* [WHAT YOU HAVE TO DO]
Decide whether each statement below agrees with the passage on siblings, answering yes or no and quoting the words of the passage that settle it.
1. The writer grew up with two brothers.
2. The writer came to see that fancy homes, beautiful clothes, and jazzy cars were not the most important things.
3. The writer's siblings share in telling these growing-up stories.

+++ PASSAGE PROVIDED

Some Thoughts About Siblings

SIBLINGS, OH YES, I had them-only one brother, but two sisters. Maybe we should have put all our growing up stories together; oh, what a book that would be! Maybe it is better this way with me the only one telling, so I can control what tales are told about my ungainly, sometimes dare-devilish, growing up years. Oh, how much I needed to learn. What ridiculous things I did. I guess it all went under the category of growing up. I went the usual routes of being so much smarter than my parents, to the realization that it was all the other way around. I went from feeling that all the other kids had everything and I had very little, to the slow understanding that really, I had everything. It took me awhile, but it finally dawned on me that fancy homes, beautiful clothes, and jazzy cars wasn't the end to all ends. I got smart and realized that having a family like mine, a loving home like mine, and caring siblings beat all the other things "forty ways for Sunday".

++++++
+++ INFORMATION SHOWN

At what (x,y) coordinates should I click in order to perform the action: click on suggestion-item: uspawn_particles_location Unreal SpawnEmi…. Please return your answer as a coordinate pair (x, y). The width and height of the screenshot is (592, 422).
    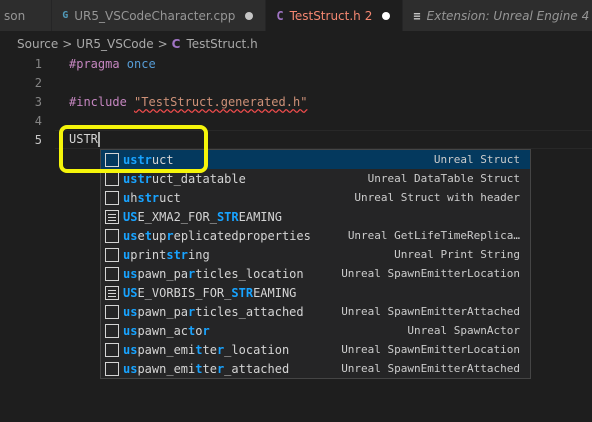
    Looking at the image, I should click on (316, 274). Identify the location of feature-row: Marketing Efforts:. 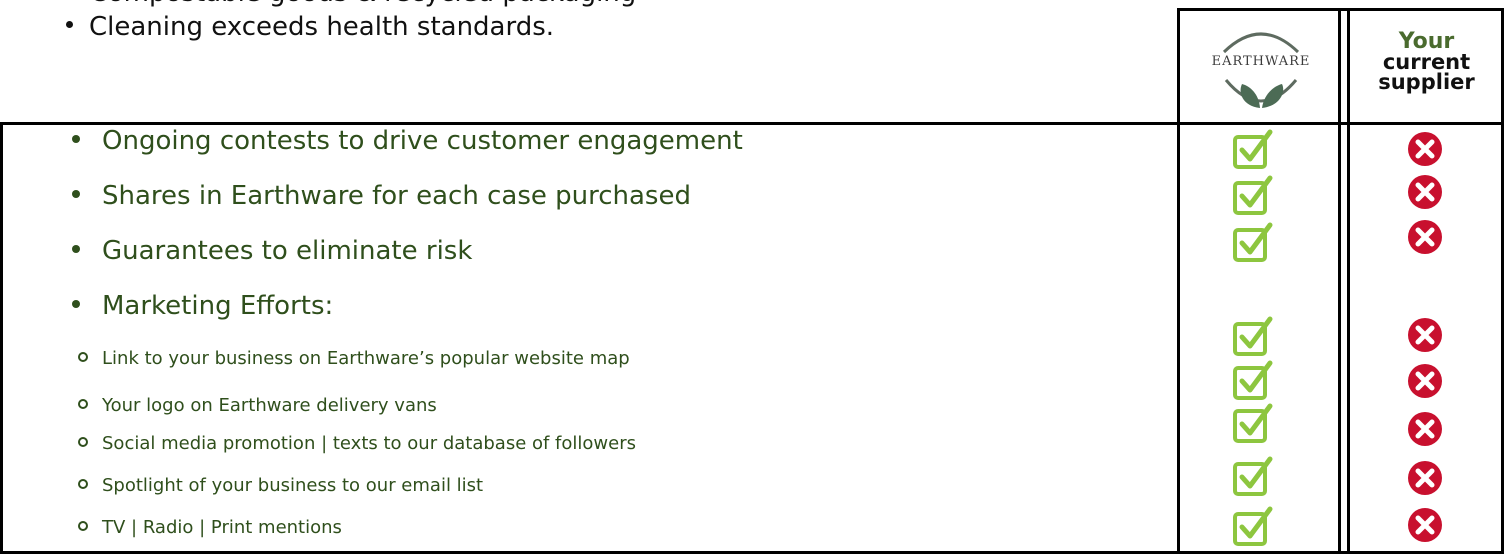
(202, 306).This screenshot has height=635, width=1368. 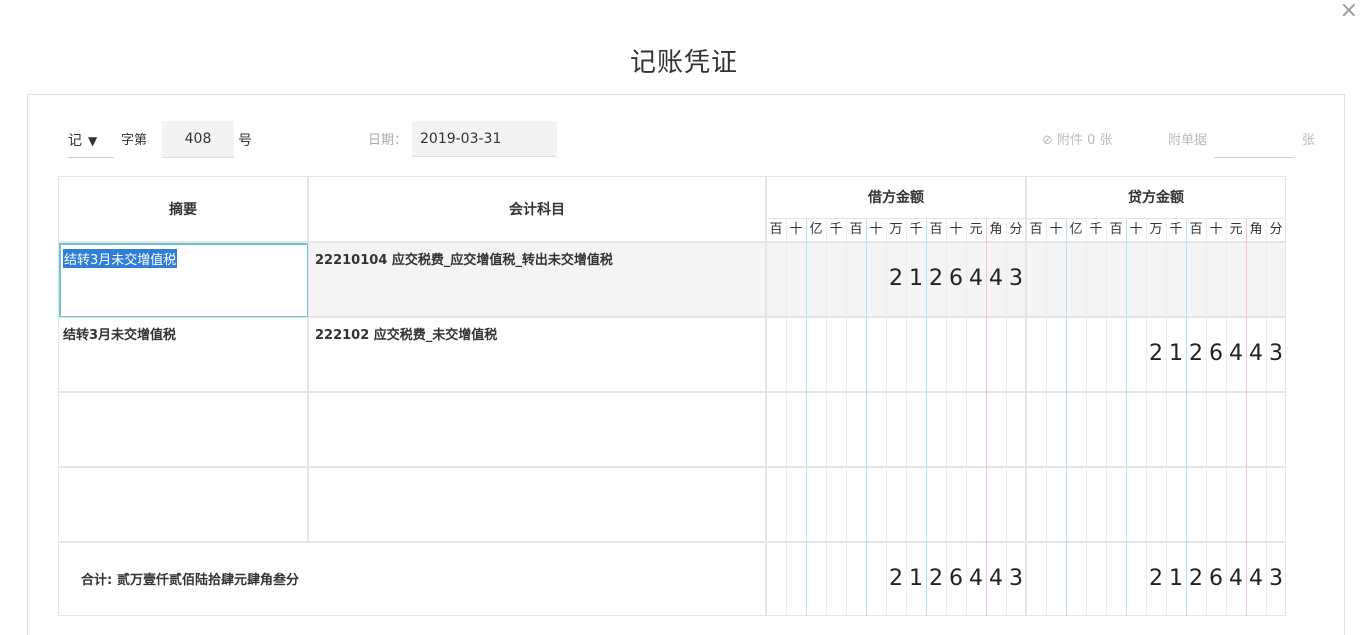 I want to click on date-input: 2019-03-31, so click(x=484, y=139). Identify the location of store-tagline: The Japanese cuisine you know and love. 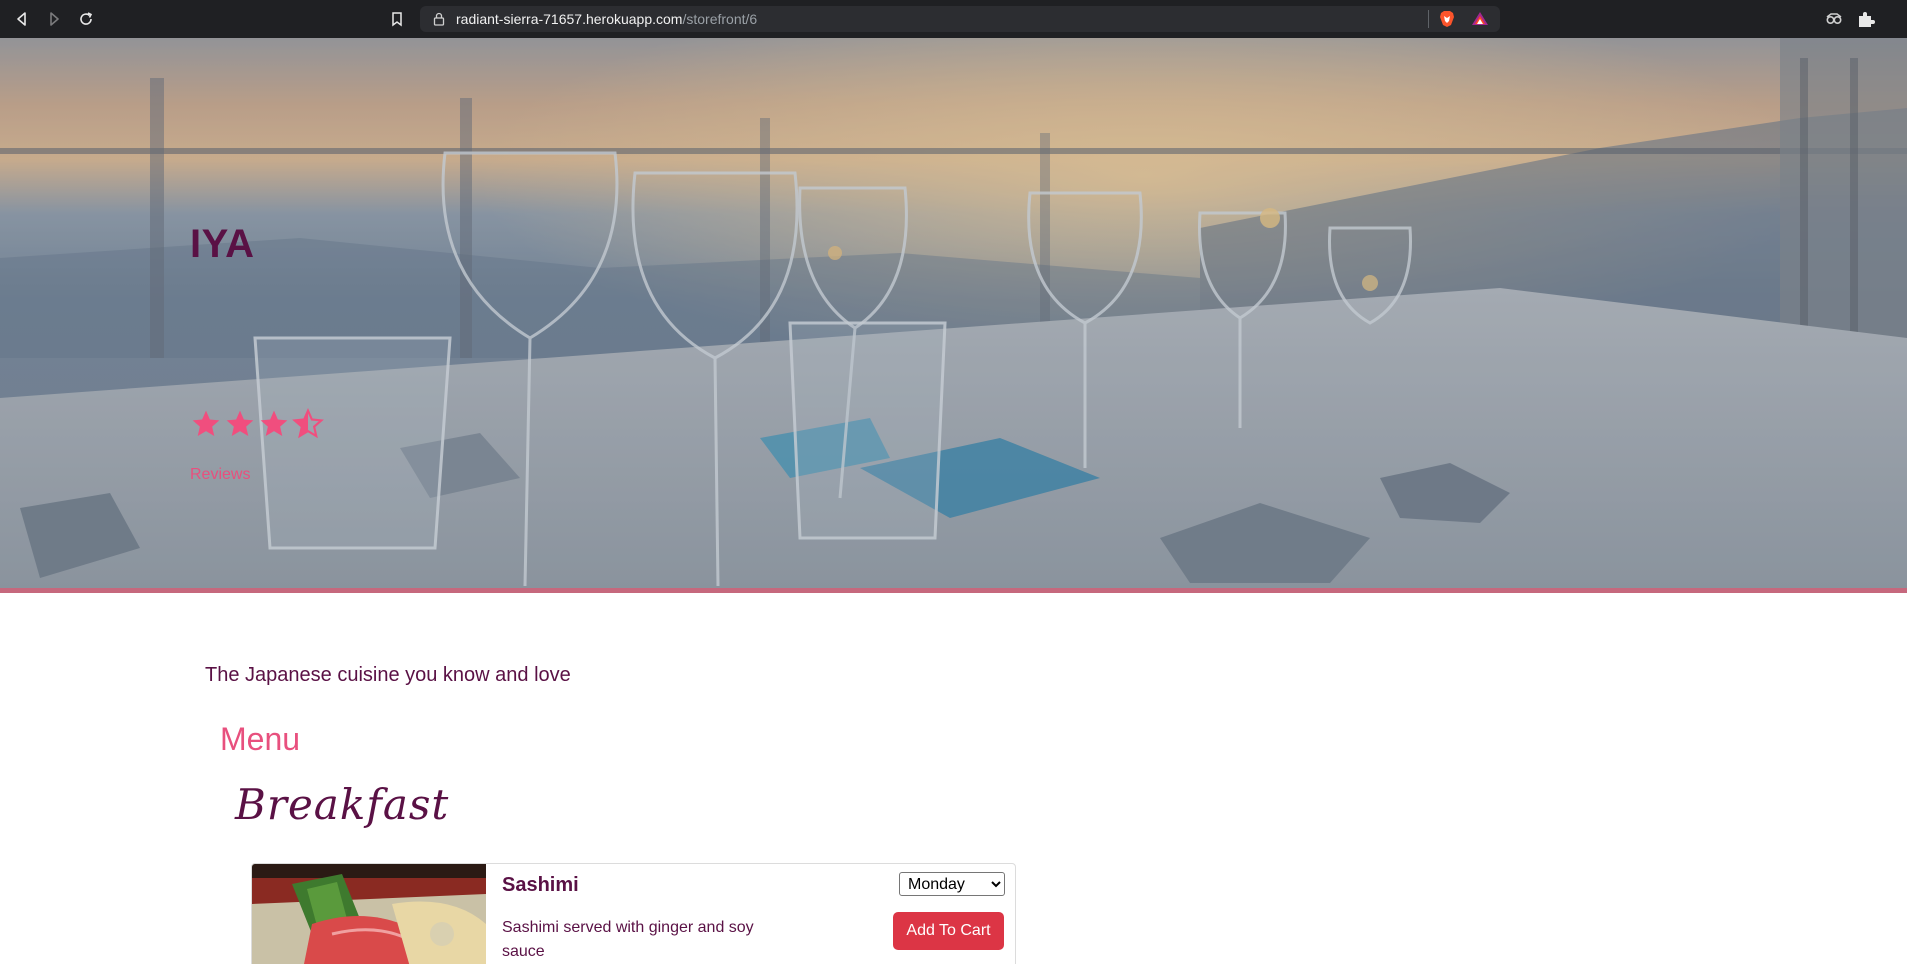
(388, 675).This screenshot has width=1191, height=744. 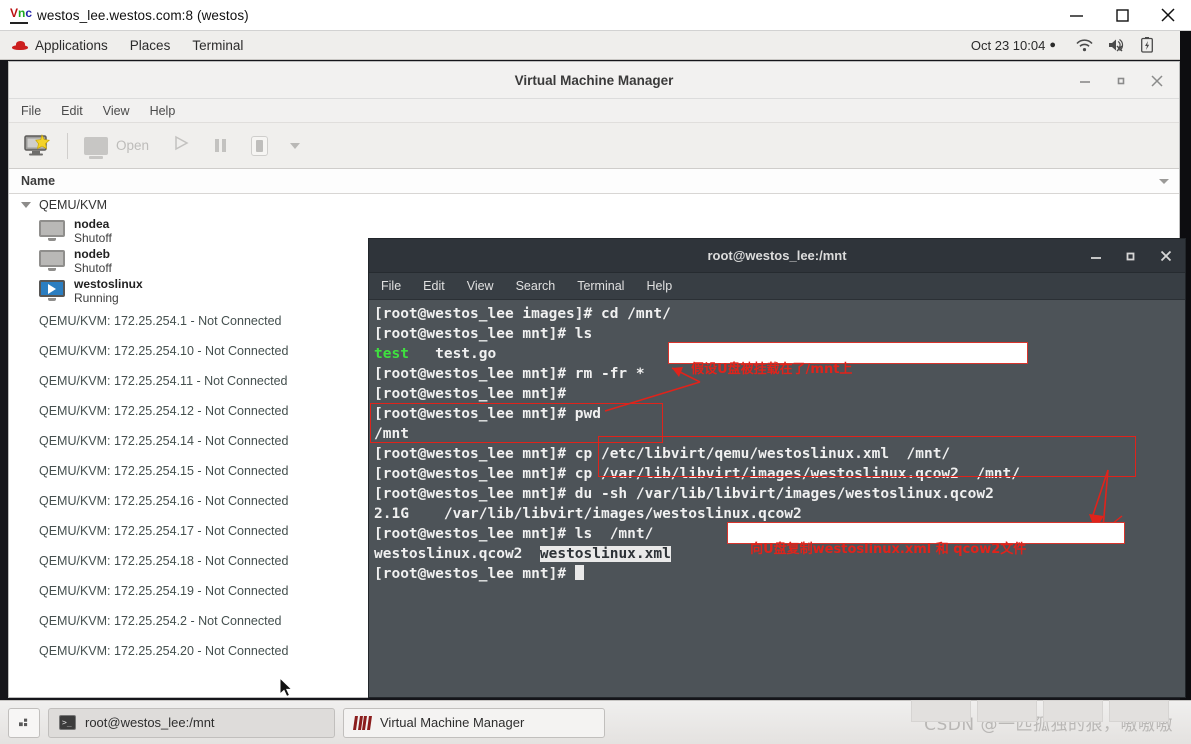 I want to click on vm-name: nodeb, so click(x=92, y=254).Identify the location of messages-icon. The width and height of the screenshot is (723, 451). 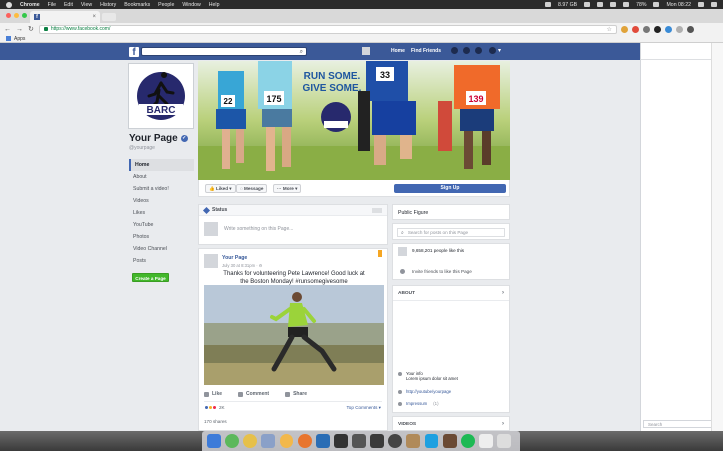
(466, 50).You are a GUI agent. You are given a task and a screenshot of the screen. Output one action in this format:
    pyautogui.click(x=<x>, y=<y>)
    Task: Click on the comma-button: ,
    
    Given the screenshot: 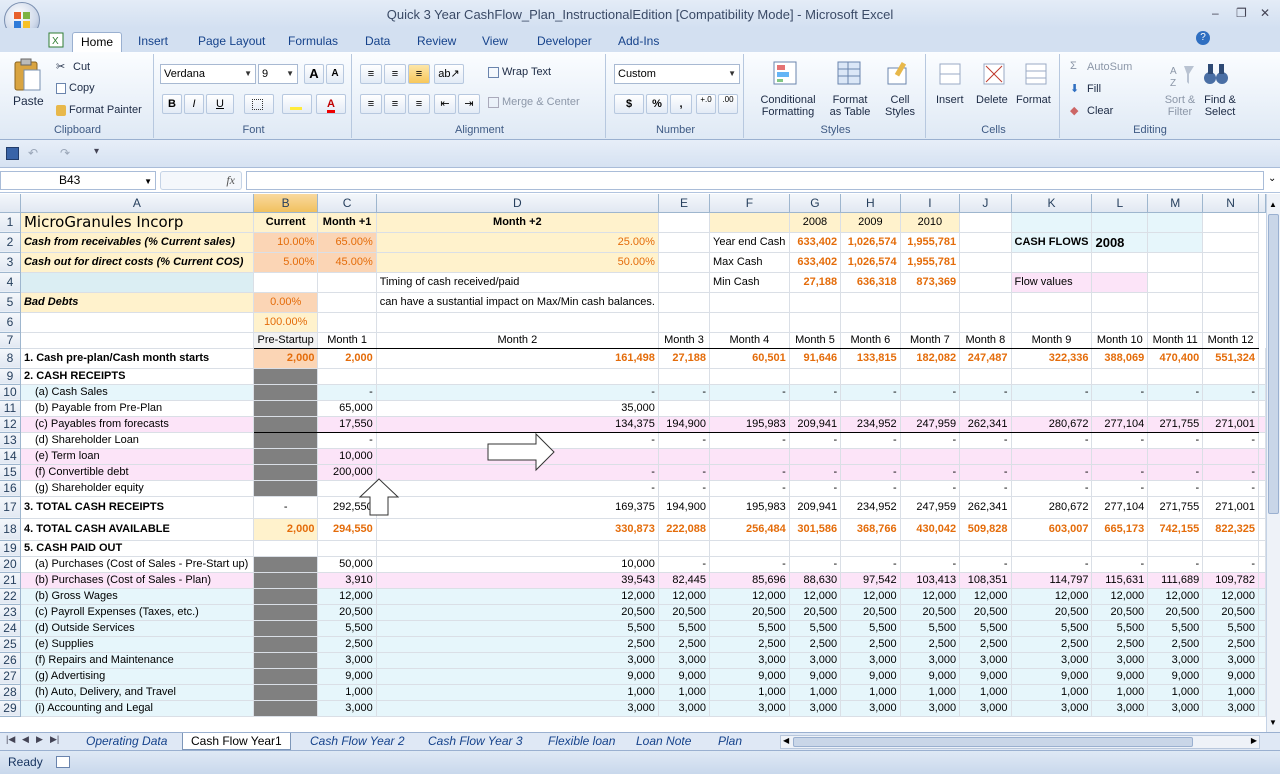 What is the action you would take?
    pyautogui.click(x=681, y=104)
    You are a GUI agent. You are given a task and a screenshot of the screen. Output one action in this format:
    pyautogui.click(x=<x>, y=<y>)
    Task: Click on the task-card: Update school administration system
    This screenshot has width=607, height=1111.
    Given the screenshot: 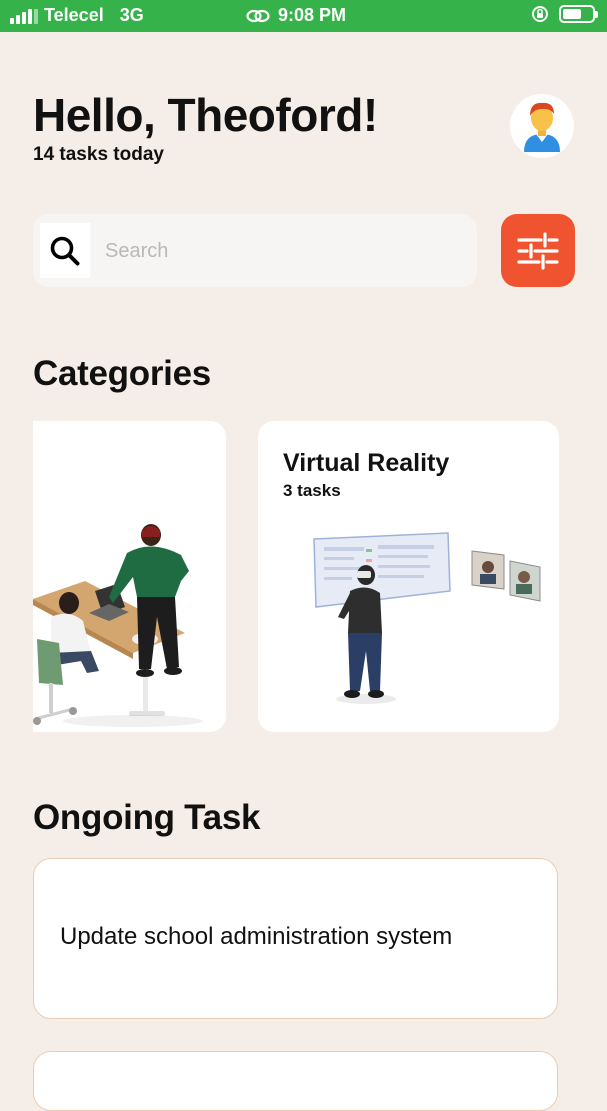 What is the action you would take?
    pyautogui.click(x=296, y=938)
    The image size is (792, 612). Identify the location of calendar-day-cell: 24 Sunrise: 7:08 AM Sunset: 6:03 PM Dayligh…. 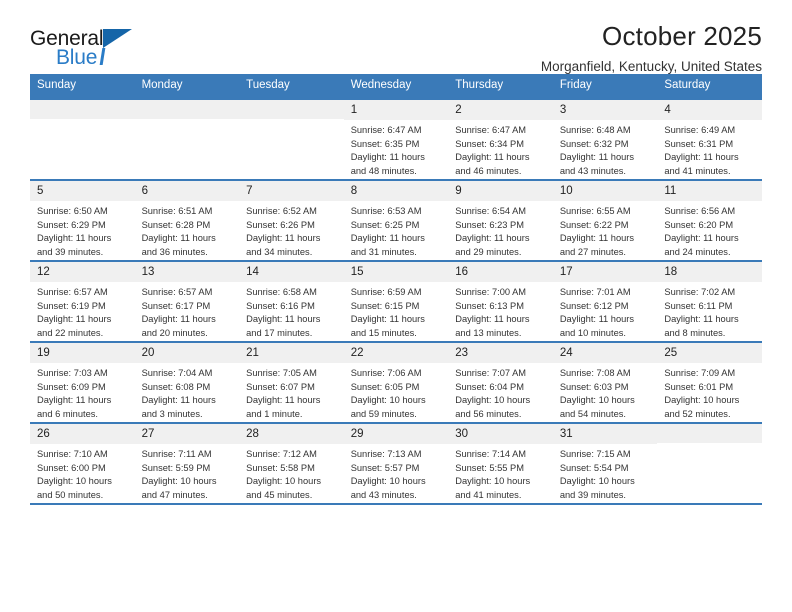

++++++

* [REPLY TO THE TASK]
1. No: "only one brother, but two sisters."
2. Yes: "fancy homes, beautiful clothes, and jazzy cars wasn't the end to all ends."
3. No: "with me the only one telling"